VIDA E MORTE DE M. J. GONZAGA DE SÁ – Lima Barreto
” … o Acaso, mais do que outro qualquer deus, é capaz de perturbar imprevistamente os mais sábios planos que tenhamos traçado e zombar de nossa ciência e de nossa vontade. E o Acaso não tem predileções …”
Esta é, em resumo, uma das teorias de Gonzaga de Sá, personagem principal deste romance que é considerado pela crítica o mais bem escrito por Lima Barreto.
O romance não tem um enredo preciso, sendo marcado pelo aspecto filosófico. O conflito não passa pela ascensão social ou profissional, mas pelo conflito interior: como situar um homem de espírito num meio social inconseqüênte?

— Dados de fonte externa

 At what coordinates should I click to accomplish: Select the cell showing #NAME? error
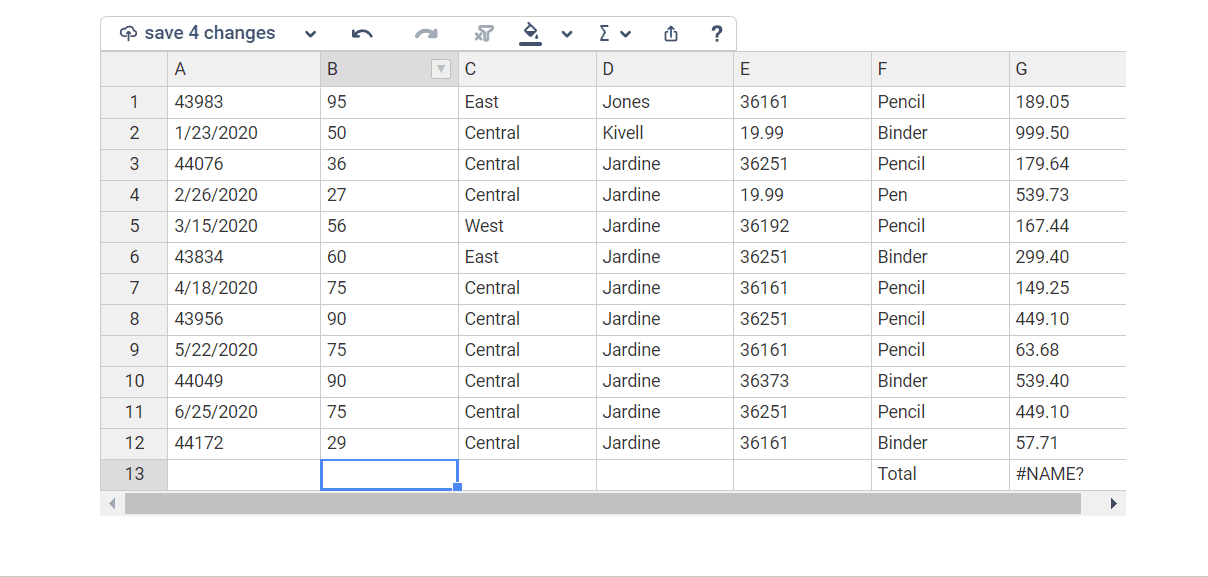point(1063,473)
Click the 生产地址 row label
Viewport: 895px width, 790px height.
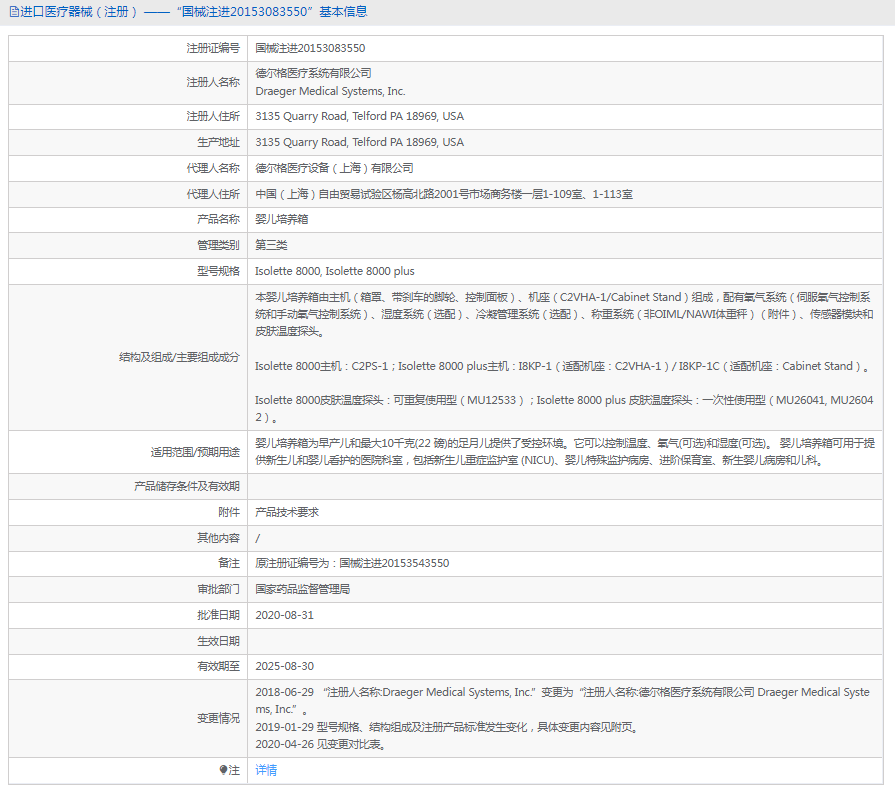coord(218,143)
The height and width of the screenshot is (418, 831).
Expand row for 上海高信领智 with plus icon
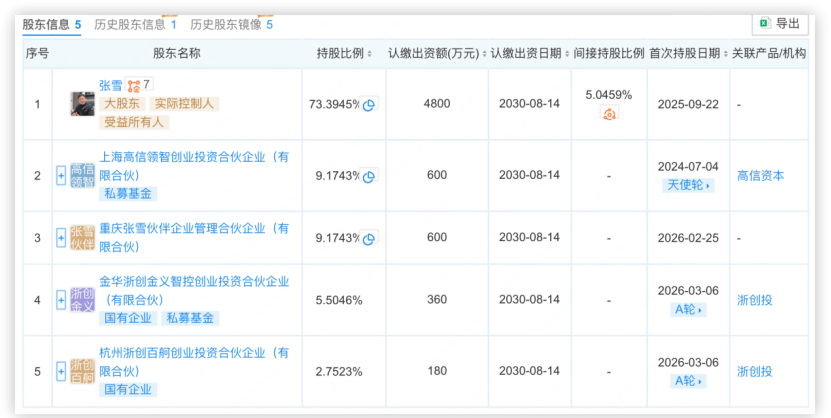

Augusto Machado, o narrador, personagem íntima de Gonzaga, faz a biografia do amigo, cuja morte aparece nas primeiras do trabalho. Faz uma alternância entre lembranças e suas próprias reflexões.
Gonzaga era um bacharel em Letras que não se tornou doutor, pois queria fugir das solenidades do título. Trabalhou como funcionário público e assim teve mais tempo para estudar, assim mantendo-se atualizado. Muito pessimista, frio e calculista, manteve-se longe do casamento e próximo dos humildes, dos explorados.
Ao longo da vida, Gonzaga torna-se cada vez mais desacreditado na humanidade, nas transformações, até que começa a ver na morte sua única saída: ” A morte tem sido útil e será sempre. Não é só a sabedoria que é uma meditação sobre ela – toda civilização resultou da morte.”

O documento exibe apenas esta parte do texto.